# 'Be My Parent' magazine



## buddy01 (Jun 1, 2013)

Hi all

My partner and I are looking into adoption and due to attend an information evening at a local agency soon.  I have also been reading lots about adoption and looking online.  I have come across the BAAF website and this 'Be My Parent' magazine which you can subscribe to and has profiles of children.  I understand you can also make enquiries about a child even if you have not yet been approved.  Has anyone subscribed to this magazine and made enquiries before approval and if so how successful have you been?

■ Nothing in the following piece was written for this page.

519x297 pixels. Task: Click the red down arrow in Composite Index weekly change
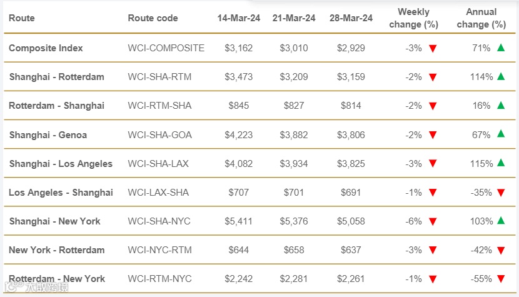tap(433, 49)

Any information is helpful.

Thank you
Jane


----------



## Laws1612 (Dec 12, 2011)

Hi....it really depends how close you are to approval we enquired about one on there 2 months before panel and wasn't considered due to most of the childern on the website and magazine considered hard to place or from a little county council. Also in my experience we have enquired about children and found out they have already been placed and the child social worker hasn't let the be my parent no. 
Good luck with your new journey xxx


----------



## buddy01 (Jun 1, 2013)

Thanks for that reply Laws, I may subscribe at a later point x


----------



## MummyPhinie (Oct 27, 2013)

Those kind of magazines are very difficult. For me I subscribed when we started found it useful for getting used to profiles, how they are worded what kind of children are around. But I got quite emotional about some of them, so stopped until around panel time. It got quite addictive looking each week and wondering about where the children we up to. In the end our sw approached us with a link, so we never enquired about any if them.


----------